As we noted in our post about the open and incremental approach to TC39, one of the challenges facing TC39 is that it has grown in size substantially along with the community interest in JavaScript. ECMA has started to address this by creating a few additional standards bodies for sections of JavaScript that can be decoupled from the core language.

ECMA-414

ECMA-414 is the meta-specification for all current and future JavaScript standards groups. It currently contains references to three standards and the internal ECMAScript test suite.

ECMA-262: JavaScript

ECMA-262 is the standard everyone is familiar with, the main JavaScript language. It is currently close to releasing ES2017 and is refined through an open process.

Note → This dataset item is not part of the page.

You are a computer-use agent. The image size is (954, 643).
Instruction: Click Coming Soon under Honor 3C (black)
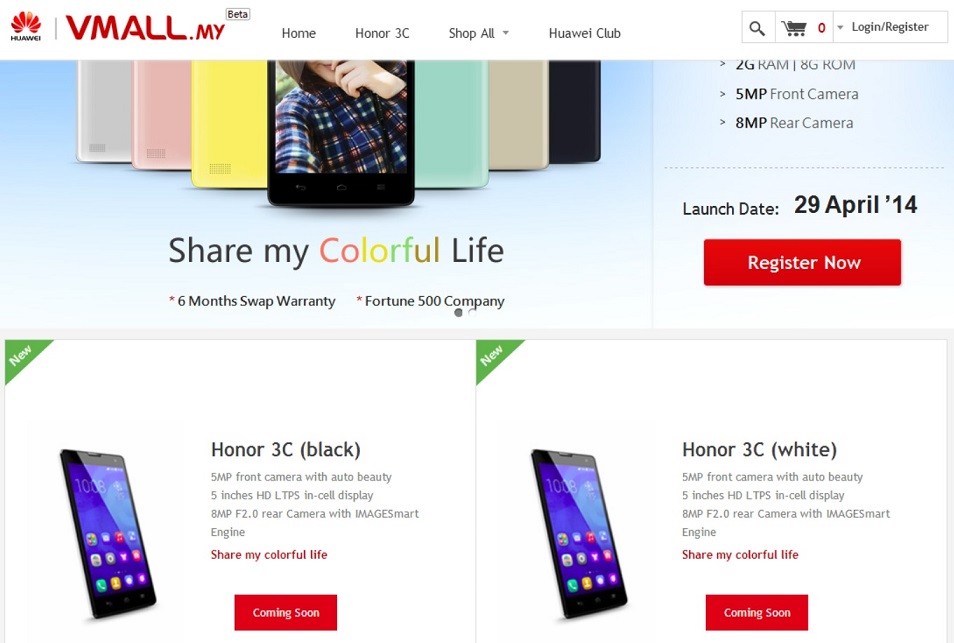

ECMA-402: Internationalization

If you have ever worked on creating an internationalized or localized application, you quickly learn that language translation, currency, dates, and other features are far from simple. Internationalization is sufficiently complex that it was wisely split off into the ECMA-402 standard. It is refined through the same open process via GitHub.

ECMA-404: JSON

The JSON data interchange format or syntax is part of ECMA-404. While the syntax is valid JavaScript, its rise in popularity as a data format makes it a good candidate for a separate standard given the need to support it within almost any programming language today.

Summary

The JavaScript standards group seems to have learned from some of the challenges of CSS and XHTML which created so many modular standards that it was at times difficult to keep track of all of the modules. By keeping the core language features in one standard, but looking for things that are fairly orthogonal to the language, they’ve done a solid job of separating concerns where it makes sense to help needed ancillary features of the language iterate somewhat independently of TC39. That said, there is still quite a bit of communication between the groups in charge of each of these standards so they do not diverge in their approach.